Nobody got played off, but everybody seemed afraid of getting played off. Or maybe everybody was just flustered because the set-up for the Beverly Hilton ballroom was so labyrinthine that it felt like half of the winners were walking over from a secondary ballroom in the Valley. Nobody was where they should have been, especially since most of the awards could have been predicted with ease. I’m as surprised as Justine Triet that Anatomy of a Fall was a double-winner, but surely somebody could have guessed big wins for Beef? I could have told you those guys shouldn’t have been placed in the self-parking garage.

Any time there was momentum in the show, a multi-minute walk to the stage or a fumbling hand-off of trophies sapped it.
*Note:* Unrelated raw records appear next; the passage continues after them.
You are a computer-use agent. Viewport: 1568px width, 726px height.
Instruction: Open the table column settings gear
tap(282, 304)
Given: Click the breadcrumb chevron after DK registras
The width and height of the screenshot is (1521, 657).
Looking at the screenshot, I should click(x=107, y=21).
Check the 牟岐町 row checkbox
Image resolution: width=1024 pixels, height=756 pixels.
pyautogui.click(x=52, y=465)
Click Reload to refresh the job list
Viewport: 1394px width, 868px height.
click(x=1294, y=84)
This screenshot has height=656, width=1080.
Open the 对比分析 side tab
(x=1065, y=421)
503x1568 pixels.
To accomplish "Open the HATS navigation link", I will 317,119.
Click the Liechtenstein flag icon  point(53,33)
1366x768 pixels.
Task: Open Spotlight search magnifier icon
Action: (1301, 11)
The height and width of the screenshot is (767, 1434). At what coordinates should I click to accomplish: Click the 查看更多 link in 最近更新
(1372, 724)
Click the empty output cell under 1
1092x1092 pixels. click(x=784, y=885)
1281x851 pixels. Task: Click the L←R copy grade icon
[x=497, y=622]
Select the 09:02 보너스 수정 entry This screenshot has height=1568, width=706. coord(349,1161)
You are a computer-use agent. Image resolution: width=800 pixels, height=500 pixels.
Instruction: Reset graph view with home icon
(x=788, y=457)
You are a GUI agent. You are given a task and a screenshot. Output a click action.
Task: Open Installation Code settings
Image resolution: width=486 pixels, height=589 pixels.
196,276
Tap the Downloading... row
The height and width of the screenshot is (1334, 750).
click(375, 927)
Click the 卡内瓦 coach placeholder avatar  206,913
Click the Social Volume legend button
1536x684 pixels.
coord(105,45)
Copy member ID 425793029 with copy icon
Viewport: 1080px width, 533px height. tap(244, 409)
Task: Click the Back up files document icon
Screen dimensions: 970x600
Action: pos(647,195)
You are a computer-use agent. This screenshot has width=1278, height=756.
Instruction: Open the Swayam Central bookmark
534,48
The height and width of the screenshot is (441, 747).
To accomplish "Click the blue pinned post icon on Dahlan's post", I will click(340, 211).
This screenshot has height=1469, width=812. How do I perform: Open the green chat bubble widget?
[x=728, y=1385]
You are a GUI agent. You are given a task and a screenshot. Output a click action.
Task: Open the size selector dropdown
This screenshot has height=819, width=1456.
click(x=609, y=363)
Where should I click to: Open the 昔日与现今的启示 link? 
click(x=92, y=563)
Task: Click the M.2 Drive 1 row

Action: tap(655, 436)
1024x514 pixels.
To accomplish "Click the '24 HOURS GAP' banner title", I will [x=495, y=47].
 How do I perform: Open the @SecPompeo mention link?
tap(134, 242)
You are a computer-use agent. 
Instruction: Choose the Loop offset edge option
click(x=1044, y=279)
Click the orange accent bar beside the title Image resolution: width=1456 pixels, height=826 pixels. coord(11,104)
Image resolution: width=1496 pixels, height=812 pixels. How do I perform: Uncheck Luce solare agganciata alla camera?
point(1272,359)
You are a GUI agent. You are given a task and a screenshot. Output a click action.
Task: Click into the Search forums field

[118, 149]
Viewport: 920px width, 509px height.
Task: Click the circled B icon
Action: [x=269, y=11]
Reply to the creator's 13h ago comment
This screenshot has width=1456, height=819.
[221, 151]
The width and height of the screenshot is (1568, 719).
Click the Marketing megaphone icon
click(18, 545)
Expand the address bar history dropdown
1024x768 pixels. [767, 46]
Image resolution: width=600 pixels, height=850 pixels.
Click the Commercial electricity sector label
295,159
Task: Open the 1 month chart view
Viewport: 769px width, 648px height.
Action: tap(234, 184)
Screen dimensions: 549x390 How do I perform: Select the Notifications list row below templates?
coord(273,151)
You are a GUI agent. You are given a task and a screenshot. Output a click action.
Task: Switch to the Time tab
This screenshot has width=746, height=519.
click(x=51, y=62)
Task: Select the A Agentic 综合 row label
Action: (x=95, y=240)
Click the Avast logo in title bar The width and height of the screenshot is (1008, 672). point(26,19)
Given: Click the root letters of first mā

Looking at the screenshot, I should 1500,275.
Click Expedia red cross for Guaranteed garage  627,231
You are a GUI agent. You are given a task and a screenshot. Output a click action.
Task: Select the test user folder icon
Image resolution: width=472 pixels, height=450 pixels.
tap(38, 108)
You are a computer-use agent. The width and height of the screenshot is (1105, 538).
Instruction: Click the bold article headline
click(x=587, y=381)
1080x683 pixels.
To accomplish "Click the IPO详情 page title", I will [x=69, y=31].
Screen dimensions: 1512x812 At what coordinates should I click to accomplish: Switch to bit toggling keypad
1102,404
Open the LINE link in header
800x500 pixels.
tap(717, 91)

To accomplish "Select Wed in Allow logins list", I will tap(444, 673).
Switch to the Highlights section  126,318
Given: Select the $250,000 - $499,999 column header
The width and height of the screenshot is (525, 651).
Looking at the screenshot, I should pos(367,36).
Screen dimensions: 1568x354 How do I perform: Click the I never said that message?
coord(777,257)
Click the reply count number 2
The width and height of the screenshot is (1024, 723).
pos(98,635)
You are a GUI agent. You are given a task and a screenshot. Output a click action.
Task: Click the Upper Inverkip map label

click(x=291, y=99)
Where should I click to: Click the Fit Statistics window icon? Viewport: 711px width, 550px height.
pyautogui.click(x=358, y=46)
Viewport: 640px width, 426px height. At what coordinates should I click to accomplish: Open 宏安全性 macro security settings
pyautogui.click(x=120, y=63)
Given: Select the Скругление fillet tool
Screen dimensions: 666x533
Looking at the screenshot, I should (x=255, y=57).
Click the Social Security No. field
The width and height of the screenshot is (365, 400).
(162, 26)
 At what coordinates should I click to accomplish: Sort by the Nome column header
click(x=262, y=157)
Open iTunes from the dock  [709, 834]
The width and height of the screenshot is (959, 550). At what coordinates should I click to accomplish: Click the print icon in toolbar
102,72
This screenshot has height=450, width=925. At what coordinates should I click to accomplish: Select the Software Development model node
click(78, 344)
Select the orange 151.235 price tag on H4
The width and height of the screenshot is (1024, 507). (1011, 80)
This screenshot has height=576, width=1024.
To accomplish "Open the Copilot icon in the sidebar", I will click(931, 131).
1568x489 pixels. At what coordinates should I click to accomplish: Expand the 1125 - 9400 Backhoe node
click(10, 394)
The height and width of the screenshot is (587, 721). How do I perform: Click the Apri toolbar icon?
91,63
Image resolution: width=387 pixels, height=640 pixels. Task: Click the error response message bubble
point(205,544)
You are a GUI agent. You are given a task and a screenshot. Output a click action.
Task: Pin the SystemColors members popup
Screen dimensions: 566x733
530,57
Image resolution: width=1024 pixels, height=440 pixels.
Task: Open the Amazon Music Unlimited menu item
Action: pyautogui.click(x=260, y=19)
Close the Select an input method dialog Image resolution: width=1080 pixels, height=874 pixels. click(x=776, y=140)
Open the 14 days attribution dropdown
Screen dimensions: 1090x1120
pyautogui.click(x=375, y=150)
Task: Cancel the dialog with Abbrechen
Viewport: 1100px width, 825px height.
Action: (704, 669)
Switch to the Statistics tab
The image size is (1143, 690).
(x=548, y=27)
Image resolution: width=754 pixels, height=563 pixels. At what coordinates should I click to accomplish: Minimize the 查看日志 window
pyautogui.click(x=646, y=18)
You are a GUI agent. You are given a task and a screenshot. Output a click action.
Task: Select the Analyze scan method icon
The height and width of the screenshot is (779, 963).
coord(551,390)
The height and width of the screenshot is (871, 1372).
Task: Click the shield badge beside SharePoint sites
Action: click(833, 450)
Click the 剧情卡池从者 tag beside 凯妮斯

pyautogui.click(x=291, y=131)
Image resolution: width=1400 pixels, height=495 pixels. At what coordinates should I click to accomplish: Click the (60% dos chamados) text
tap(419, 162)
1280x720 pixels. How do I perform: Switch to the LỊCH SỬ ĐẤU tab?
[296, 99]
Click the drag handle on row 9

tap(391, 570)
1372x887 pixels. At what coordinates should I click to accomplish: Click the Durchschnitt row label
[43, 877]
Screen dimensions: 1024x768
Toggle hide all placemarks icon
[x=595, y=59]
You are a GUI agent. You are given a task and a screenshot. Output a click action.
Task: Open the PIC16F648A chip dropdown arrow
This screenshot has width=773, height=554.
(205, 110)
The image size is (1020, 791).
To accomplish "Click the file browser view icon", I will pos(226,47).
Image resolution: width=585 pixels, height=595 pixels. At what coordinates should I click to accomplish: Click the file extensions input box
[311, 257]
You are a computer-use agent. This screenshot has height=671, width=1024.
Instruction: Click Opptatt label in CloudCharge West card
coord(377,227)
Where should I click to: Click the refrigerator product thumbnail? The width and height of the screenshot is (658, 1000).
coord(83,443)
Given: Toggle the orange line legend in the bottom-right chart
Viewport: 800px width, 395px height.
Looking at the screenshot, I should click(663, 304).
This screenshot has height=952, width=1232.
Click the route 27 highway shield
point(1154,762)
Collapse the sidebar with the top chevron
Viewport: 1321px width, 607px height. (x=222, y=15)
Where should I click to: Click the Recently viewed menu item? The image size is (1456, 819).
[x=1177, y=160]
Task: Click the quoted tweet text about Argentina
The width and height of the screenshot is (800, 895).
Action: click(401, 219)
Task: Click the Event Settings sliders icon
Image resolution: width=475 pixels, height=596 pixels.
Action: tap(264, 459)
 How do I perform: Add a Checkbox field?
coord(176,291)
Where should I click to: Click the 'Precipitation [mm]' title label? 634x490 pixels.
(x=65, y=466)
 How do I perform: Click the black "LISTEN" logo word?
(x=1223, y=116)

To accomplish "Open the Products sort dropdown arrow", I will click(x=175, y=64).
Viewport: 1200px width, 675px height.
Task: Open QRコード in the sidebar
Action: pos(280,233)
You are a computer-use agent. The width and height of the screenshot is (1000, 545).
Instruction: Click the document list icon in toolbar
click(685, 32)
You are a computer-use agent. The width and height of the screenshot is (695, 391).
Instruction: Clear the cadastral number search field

The poor production execution became more of a problem than the poor writing after a while.

Say something nice, Dan! Say something nice!

Umm … at least the Golden Globes are roughly aligned with the year in which we’re living? The Bear won comedy series for its second season, while the Emmys are apparently going to be next week and they still haven’t gotten around to recognizing the show’s first season. So, points to the Globes for timeliness. Good luck next week with last year’s awards, Emmys.

See you then, readers!

Golden Globes producer Dick Clark Productions is owned by Penske Media Eldridge, a joint venture between Penske Media Corporation and Eldridge that also owns The Hollywood Reporter.